On August 12th, 2017 the Porter-Phelps-Huntington Museum's "A Perfect Spot of Tea" will continue featuring a performance by The Blackbird Effect. John Cabán and Pan Morgan play bent blues, greenjazz, in addition to other genres.  With deep roots in more than one America, The Blackbird Effect presents an exciting, improvisational blend of musical colors in more than one language. John Cabán plays steel guitar and atmosphere, and also sings. Pan Morigan brings vocals, banjo, hunter’s harp, viola, and various other instruments. Together they create new music and interpret the old, drawing on a deep wellspring of multi-roots: From Appalachian folk, blues, and jazz, to Scottish music, Irish balladry, and Puerto Rican rural song tradition.

Seatings are held at 2:30 p.m. and 3:30 p.m. Admission is $12.

Next Week: A Perfect Spot of Tea featuring 56 String Duo

A centuries-old tradition of afternoon tea endures at Porter-Phelps-Huntington Museum with “A Perfect Spot of Tea.” Since the house’s construction in 1752, Hadley residents and other passers-by have visited the farmstead for good conversations, a beautiful view, lively music, and a beverage that, as original resident Elizabeth Porter Phelps once wrote, “cheers but not inebriates.” We are pleased to welcome Robert Markey and Andrew Jenkins’ 56 String Duo, a hybrid of classical guitar and traditional hindustani ragas, to perform for “A Perfect Spot of Tea” on August 5th. Seatings are held at 2:30 p.m. and 3:30 p.m. Admission is $12.

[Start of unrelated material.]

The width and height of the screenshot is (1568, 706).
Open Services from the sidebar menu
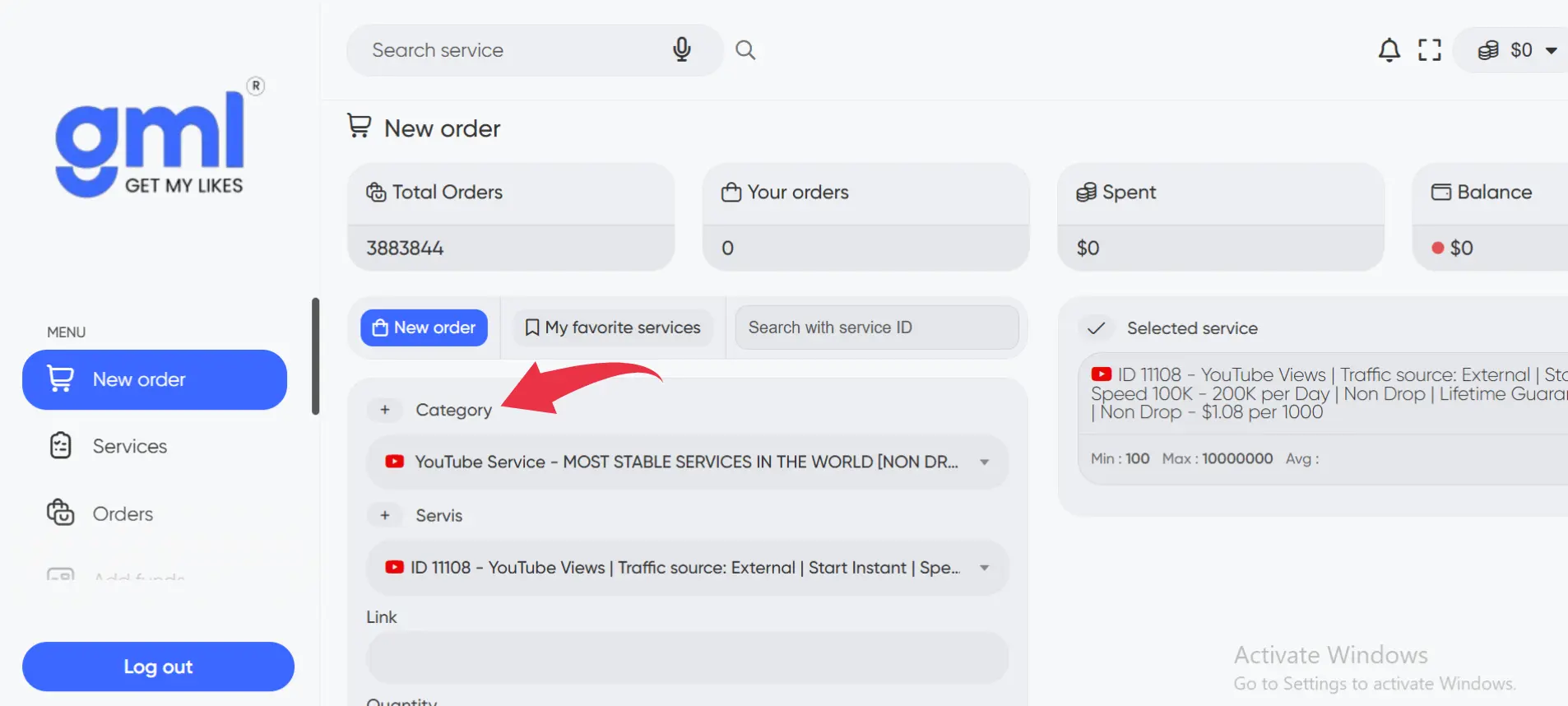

Next Week: A Perfect Spot of Tea featuring West & Jackson

On Saturday July 29th "A Perfect Spot of Tea" will continue with a performance by West and Jackson. The group takes audiences on a melodious and stimulating turn through their songbook of instrumental jazz, pop, and original songs. Peter West has been performing at "A Perfect Spot of Tea" for over a decade. At his side is Bert Jackson, another highly skilled guitarist, with over 25 years of playing experience in blues, jazz, and other styles.

Admission is $12 per person, and there are seatings at 2:30 p.m. and 3:30 p.m. Reservations will not be taken in advance. Tours will be given for an additional fee every hour on the half hour; at 1:30, 2:30, and 3:30.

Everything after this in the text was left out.